函館山の中腹に建つ『旧函館区公会堂』を訪れた。
透いた秋空を背景に、ライト・ブルーとレモンイエローに塗りわけられたペンキのコントラストが目にまぶしい。たった今目が覚めたかのような気分である。要するにとても鮮やかだ。もっといえばハデである。
1910年(明治43年)9月に建設されたシンメトリーの木造2階建て。
ポーチとベランダの一見コリント風の柱には柱頭飾りがほどこされているが、そのモチーフはどこか和風。突き出したコロニアル風バルコニーから上部三角形の妻部にも和風唐草模様の浮き彫り彫刻。一見洋風のようでいて和のエッセンスが随所に混ざりこむ。擬洋風建築なのである。擬洋風とはいっても建設当時は最もモダンな建造物だったという。2階は無柱空間の大広間になっており、天井はウォールト式の高さ6m。かつては社交場としておおいに活躍をした広間はルネサンス様式。アール・ヌーボーの装飾に和の要素もちりばめられている。紳士にエスコートされたきらびやかなドレス姿のご婦人方の姿が目に見えるようである。設計者の小西朝次郎は正規の建築教育は受けたことがないと聞くが、独自に西洋建築の技法を相当勉強したのだろう。

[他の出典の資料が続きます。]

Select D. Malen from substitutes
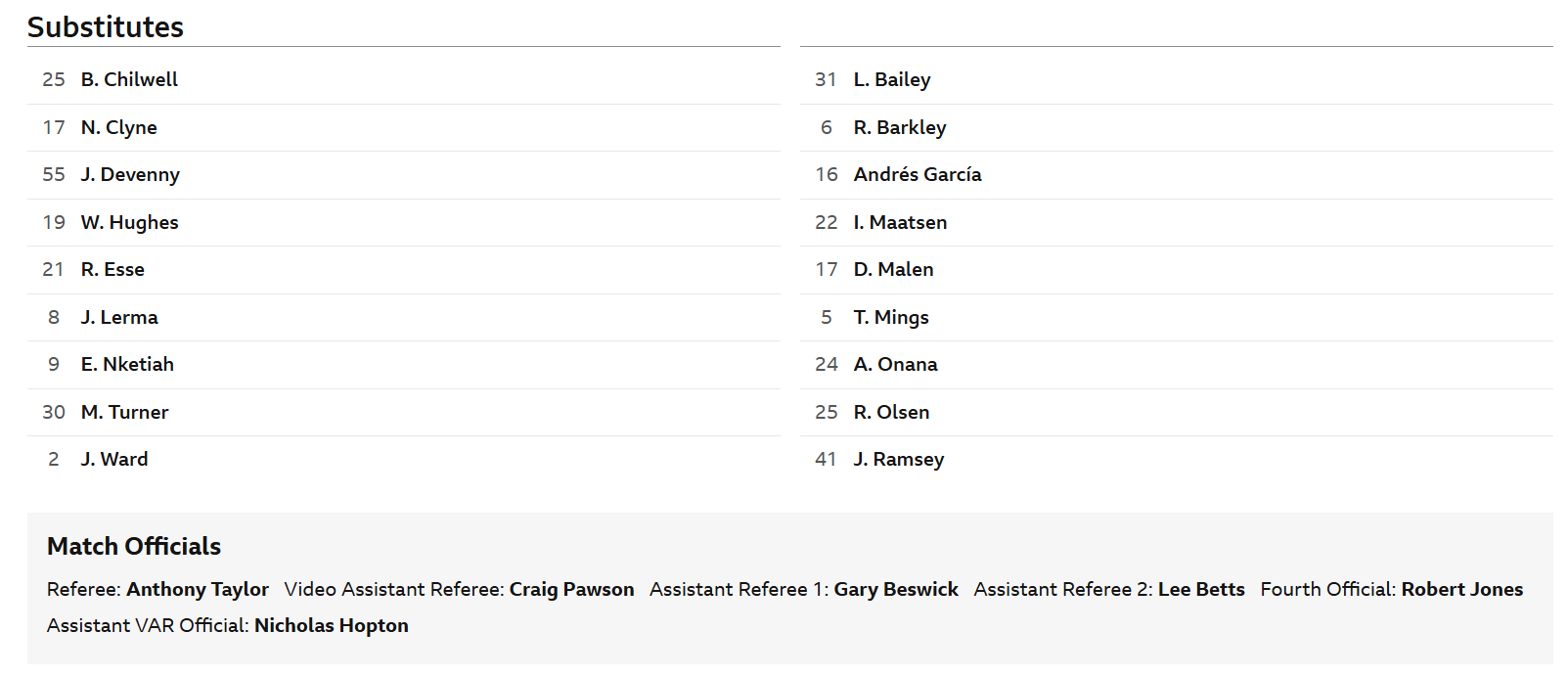 pos(893,269)
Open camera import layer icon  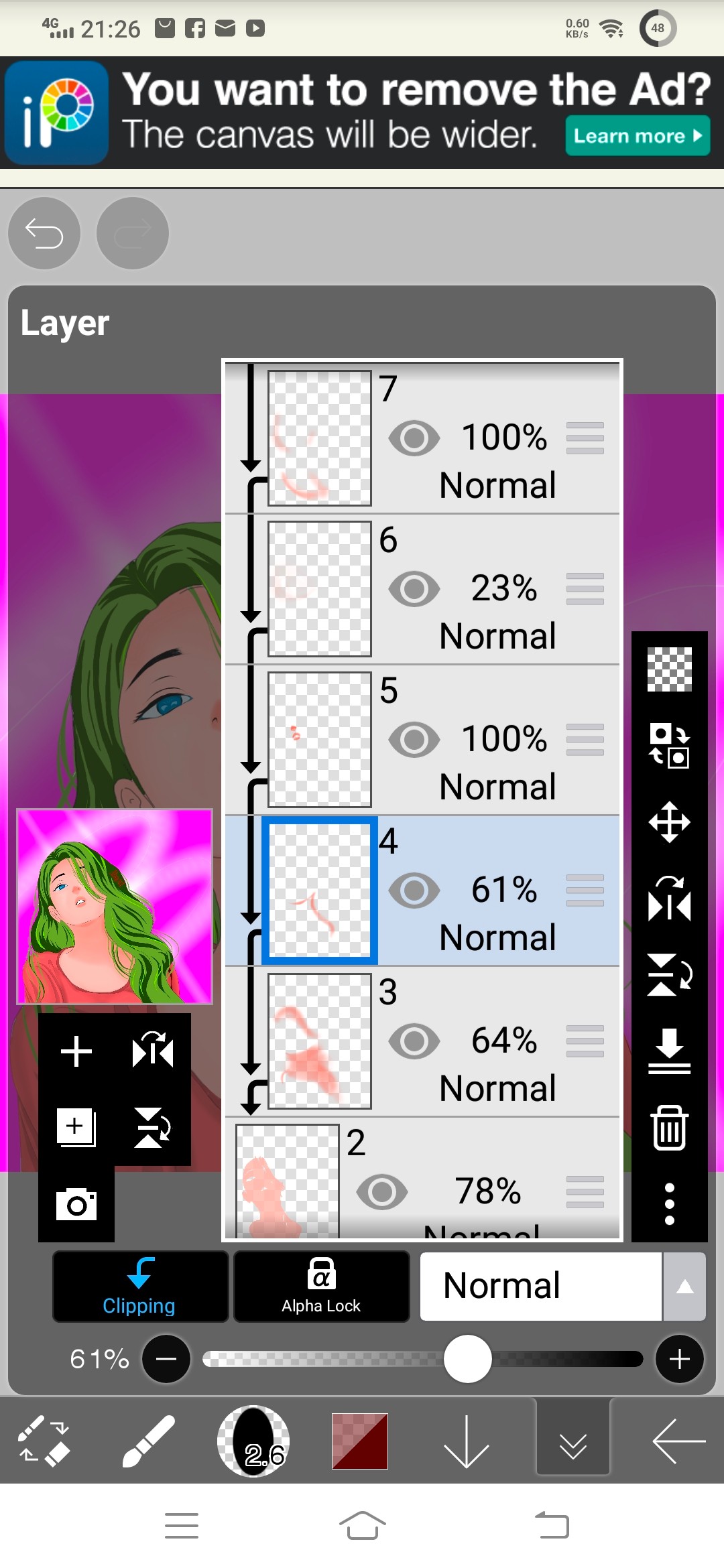click(76, 1204)
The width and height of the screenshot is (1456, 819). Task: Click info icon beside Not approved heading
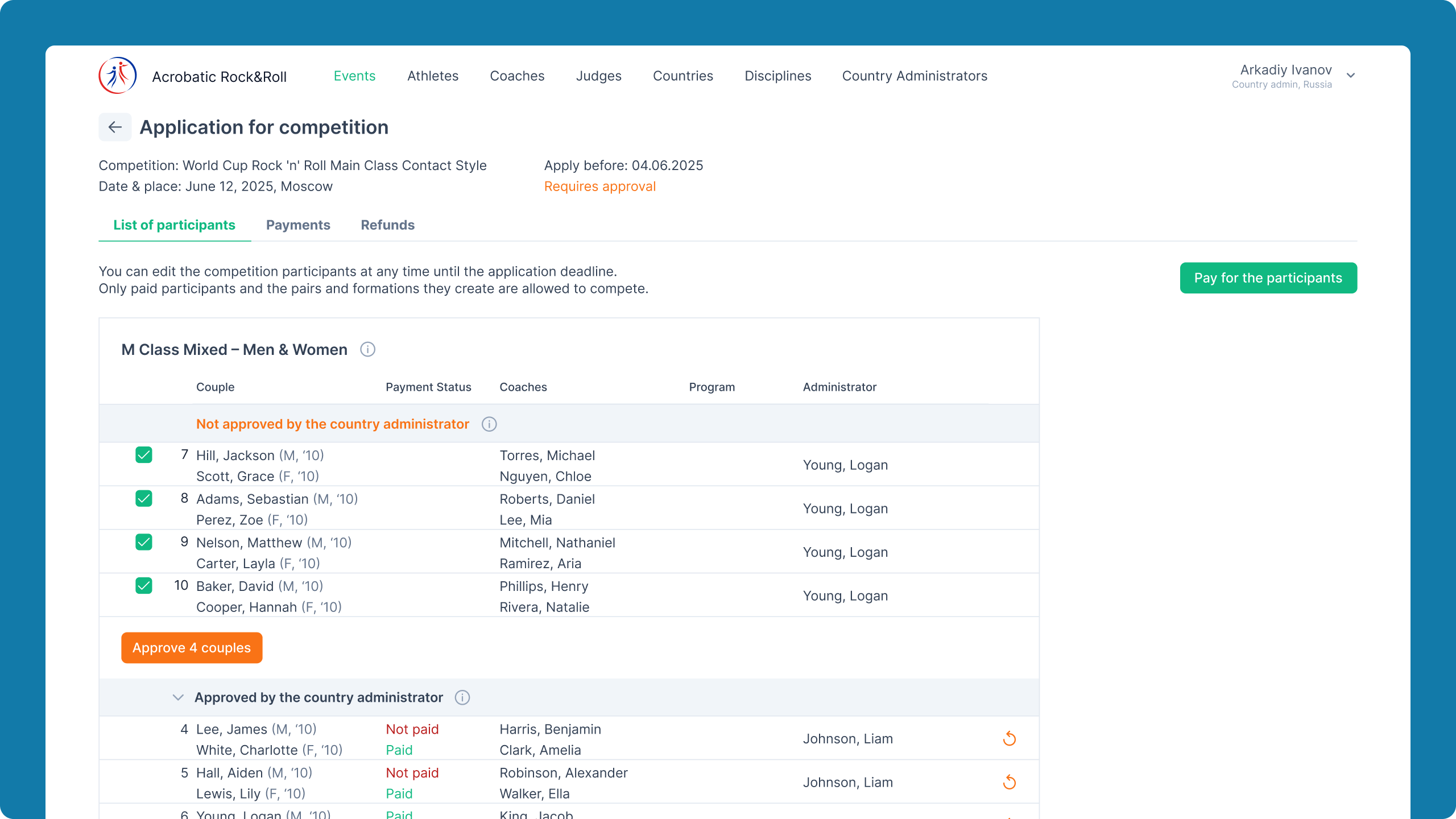point(489,424)
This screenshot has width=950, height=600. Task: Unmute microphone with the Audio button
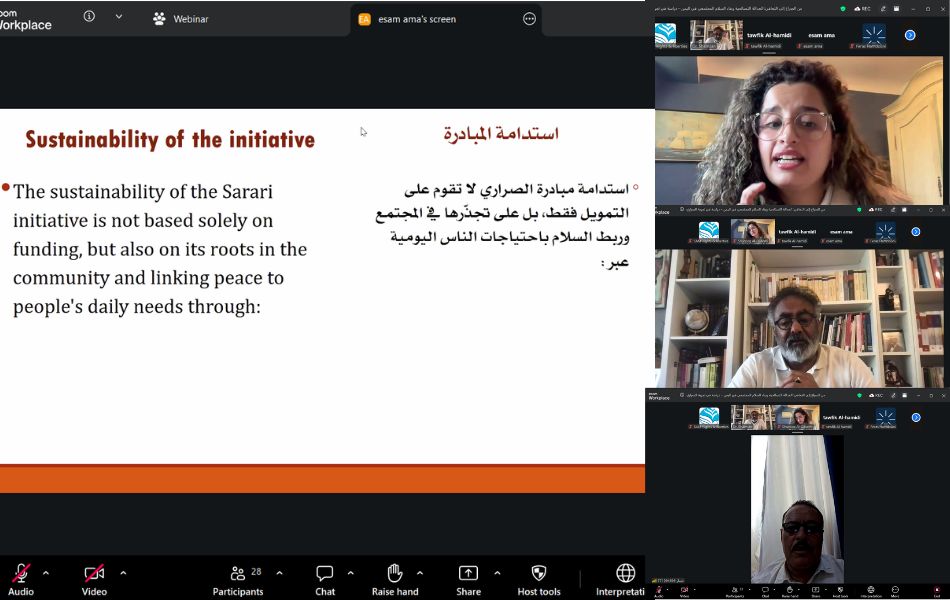click(20, 578)
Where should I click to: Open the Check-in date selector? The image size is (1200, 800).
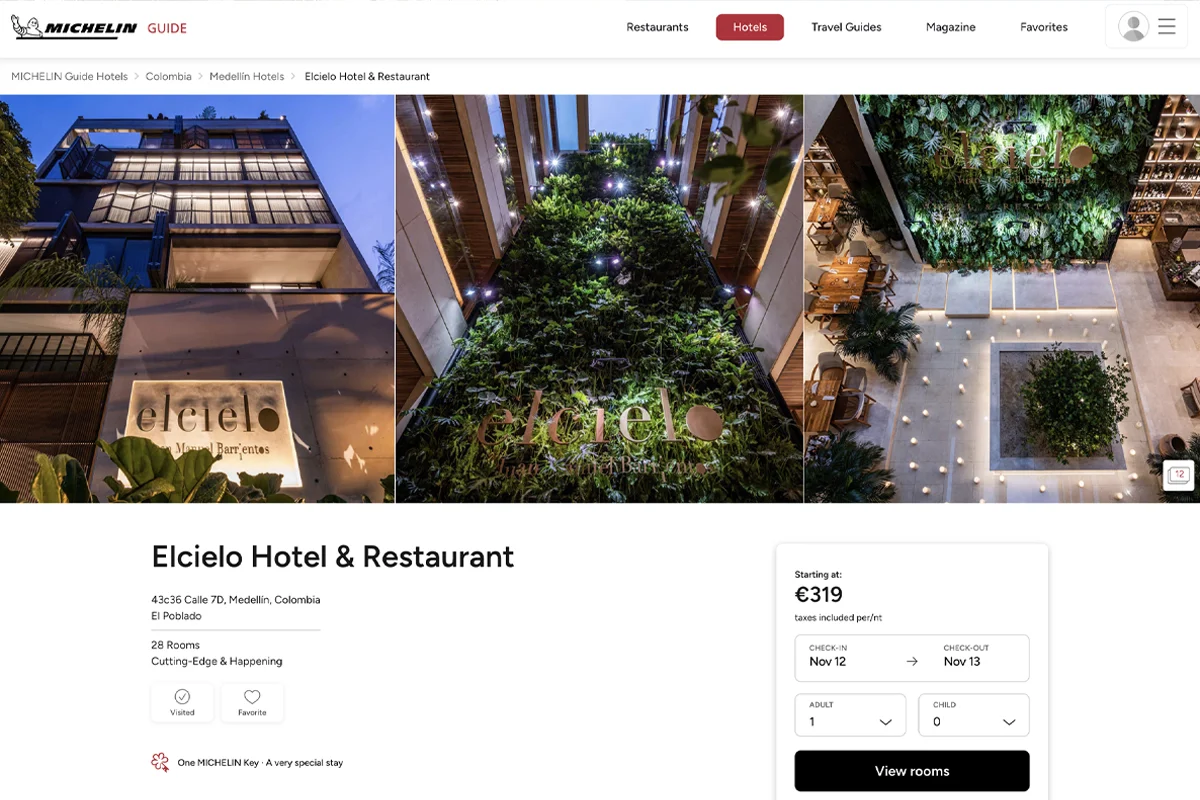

函館港が開港したのが1859年。外国貿易港として神戸、横浜についで海外の文化や知識がどんどん集まってきた。函館に建築史として重要な西洋建築が数多く残されているのも、まず港があればこそなのである。古くからの伝統に根ざした建築に西洋の波が一気に押し寄せた。東と西がぶつかりあった波から擬洋風という希有な存在の建築が生まれた。当時最先端だった建物は64年後の1974年(昭和49年)に国指定重要文化財に指定された。
夜間にライトアップされた姿はことのほかうつくしい。少々ハデすぎるご婦人も、暗闇で眺めると上品に映り...などといったら函館市民に怒られるだろうか。